Undoubtedly, treating patients who have refractory or relapsed disease after initial therapy for BL or B-AL is a substantial challenge in need of attention, as evidenced by the low survival rate in the Woessmann et al study and others. The difficulties in treating this group of patients is the aggressiveness of the disease when it relapses and how rapidly it progresses. Relapsed or refractory BL/B-AL is also rare, which makes it challenging to conduct clinical trials.

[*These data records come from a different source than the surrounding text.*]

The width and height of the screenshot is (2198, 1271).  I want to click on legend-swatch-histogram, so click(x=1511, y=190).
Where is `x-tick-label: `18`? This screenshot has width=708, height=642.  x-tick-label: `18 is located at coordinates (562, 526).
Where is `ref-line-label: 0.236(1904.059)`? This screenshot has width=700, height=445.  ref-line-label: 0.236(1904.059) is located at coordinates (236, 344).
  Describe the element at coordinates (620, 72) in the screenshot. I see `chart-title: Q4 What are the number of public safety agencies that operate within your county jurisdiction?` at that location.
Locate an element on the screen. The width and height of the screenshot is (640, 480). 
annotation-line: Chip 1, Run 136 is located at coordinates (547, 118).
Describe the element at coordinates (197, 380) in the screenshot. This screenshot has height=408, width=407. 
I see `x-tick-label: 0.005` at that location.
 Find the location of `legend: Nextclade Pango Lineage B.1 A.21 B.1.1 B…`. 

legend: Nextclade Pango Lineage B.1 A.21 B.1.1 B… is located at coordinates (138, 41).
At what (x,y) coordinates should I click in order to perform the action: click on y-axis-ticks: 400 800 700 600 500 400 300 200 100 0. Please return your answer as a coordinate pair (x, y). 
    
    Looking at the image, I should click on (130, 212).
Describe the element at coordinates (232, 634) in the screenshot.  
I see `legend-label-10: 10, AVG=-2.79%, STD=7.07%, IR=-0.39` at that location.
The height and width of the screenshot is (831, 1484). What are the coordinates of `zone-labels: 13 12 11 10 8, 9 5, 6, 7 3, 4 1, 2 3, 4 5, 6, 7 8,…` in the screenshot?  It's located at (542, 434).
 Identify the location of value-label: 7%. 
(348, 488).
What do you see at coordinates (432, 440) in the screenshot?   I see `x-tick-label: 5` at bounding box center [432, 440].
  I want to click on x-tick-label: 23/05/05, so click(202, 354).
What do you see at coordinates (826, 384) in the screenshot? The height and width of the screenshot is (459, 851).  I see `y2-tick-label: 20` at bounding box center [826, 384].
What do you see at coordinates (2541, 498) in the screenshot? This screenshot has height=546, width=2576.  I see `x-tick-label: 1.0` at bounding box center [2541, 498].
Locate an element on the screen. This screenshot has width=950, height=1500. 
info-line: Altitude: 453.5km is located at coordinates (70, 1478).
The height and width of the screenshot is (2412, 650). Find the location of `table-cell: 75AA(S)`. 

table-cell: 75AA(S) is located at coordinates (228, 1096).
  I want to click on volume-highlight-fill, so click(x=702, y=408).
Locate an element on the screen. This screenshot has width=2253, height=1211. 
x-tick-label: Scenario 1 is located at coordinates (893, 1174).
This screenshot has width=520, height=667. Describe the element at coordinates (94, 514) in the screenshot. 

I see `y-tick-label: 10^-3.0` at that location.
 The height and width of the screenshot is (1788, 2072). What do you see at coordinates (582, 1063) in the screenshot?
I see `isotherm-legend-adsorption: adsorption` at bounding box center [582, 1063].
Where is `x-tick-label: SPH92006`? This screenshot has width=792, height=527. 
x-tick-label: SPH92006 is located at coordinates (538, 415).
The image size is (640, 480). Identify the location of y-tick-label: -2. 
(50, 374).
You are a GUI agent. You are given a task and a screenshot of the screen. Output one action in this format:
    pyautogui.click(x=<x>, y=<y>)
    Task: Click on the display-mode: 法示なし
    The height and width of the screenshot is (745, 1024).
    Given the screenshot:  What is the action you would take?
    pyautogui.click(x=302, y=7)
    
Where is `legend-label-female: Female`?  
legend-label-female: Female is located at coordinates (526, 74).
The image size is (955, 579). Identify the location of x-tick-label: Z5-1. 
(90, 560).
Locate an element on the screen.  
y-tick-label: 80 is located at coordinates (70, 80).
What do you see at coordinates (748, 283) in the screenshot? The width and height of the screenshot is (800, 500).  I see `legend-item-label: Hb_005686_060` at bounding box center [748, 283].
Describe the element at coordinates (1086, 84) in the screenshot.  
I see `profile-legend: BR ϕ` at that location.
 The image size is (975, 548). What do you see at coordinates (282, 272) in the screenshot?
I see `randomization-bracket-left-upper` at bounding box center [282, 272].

Future research needs to better elucidate the biology of the disease and continue to identify molecular aberrations other than MYC that are key in BL pathogenesis.8  Ideally, this will pave the way for testing novel agents in relapsed or refractory patients as well as at diagnosis in those with high-risk features.9  From our understanding of BL biology, inhibition of targets such as PI3 kinase, cyclin-dependent kinases, and MYC is a rational strategy that should be considered for future development.10  Approaches such as chimeric antigen receptor T-cell therapy and bispecific antibodies, which are effective in acute lymphoblastic leukemia and diffuse large B-cell lymphoma, should also be considered. Given the survival rate of only 18.5% in this relapsed or refractory BL/B-AL pediatric population, there is an urgent need to develop successful novel strategies that use international collaborations between pediatric and adult groups.

Conflict-of-interest disclosure: The authors declare no competing financial interests.